Lychgate

The Contagion in Nine Steps

BY Brayden TurennePublished Mar 29, 2018

7
If you can imagine being dosed on bad hallucinogens while wandering through a haunted cathedral with no chance of escape, Lychgate's The Contagion In Nine Steps solidifies that vision.
 
Lychgate abandon the drive to craft catchy riffs in favour of pure atmosphere. Organ and guitar ring out in tandem, forming a symphonic wall of sound, as the rhythm section trudges at a doomy pace, which almost never gains speed, except for a rare burst halfway into "Hither Comes The Swarm."
 
However, even with that lack of charging pace, Lychgate demonstrate a technical mastery, as songs like "Unity of Opposites" build on complex, intertwining strings as well as ever-shifting time signatures in the drum tempo, keeping listeners off balance.

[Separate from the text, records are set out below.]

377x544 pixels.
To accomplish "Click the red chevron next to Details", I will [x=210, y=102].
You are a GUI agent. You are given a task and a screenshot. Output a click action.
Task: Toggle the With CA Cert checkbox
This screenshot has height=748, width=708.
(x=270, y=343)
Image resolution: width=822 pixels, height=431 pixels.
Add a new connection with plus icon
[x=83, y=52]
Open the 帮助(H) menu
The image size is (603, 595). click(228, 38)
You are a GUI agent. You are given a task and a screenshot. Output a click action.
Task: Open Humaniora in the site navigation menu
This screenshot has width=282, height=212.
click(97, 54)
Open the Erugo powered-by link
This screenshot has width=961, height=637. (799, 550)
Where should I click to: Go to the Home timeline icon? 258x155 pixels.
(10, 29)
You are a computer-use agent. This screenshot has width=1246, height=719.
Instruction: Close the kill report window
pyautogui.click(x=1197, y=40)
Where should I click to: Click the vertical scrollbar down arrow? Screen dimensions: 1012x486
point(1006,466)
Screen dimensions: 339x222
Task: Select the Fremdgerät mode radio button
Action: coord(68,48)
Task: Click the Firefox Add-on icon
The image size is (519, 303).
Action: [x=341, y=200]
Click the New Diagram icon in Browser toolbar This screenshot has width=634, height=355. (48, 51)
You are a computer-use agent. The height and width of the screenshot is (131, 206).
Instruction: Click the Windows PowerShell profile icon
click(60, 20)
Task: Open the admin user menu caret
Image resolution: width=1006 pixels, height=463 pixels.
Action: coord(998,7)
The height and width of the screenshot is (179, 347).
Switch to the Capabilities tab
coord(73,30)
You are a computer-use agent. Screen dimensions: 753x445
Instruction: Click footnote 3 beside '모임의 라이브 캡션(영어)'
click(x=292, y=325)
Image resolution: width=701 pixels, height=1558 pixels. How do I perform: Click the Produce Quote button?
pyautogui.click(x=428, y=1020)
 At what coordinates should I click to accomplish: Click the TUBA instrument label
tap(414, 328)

With the slow, funereal grandeur of Hooded Menace, there are just as many nods to prog as there are to jazz. Lychgate also offer an effective contrast in vocals, with deep roars interplayed with operatic harmonization.
 
The contrast between virtuoso prowess can, at times, detract from the mood in some songs, with technical mastery taking the stage over the atmosphere that Lychgate seek to manifest. The Contagion In Nine Steps is a genre-bending work of symphonic extravagance. Owing more to doom than black metal, Lychgate sacrifice speed and ease of entry for a dense canvas of layered playing that, to varying degrees, evokes a gothic and menacing scene, when not bogged down by its own technicality.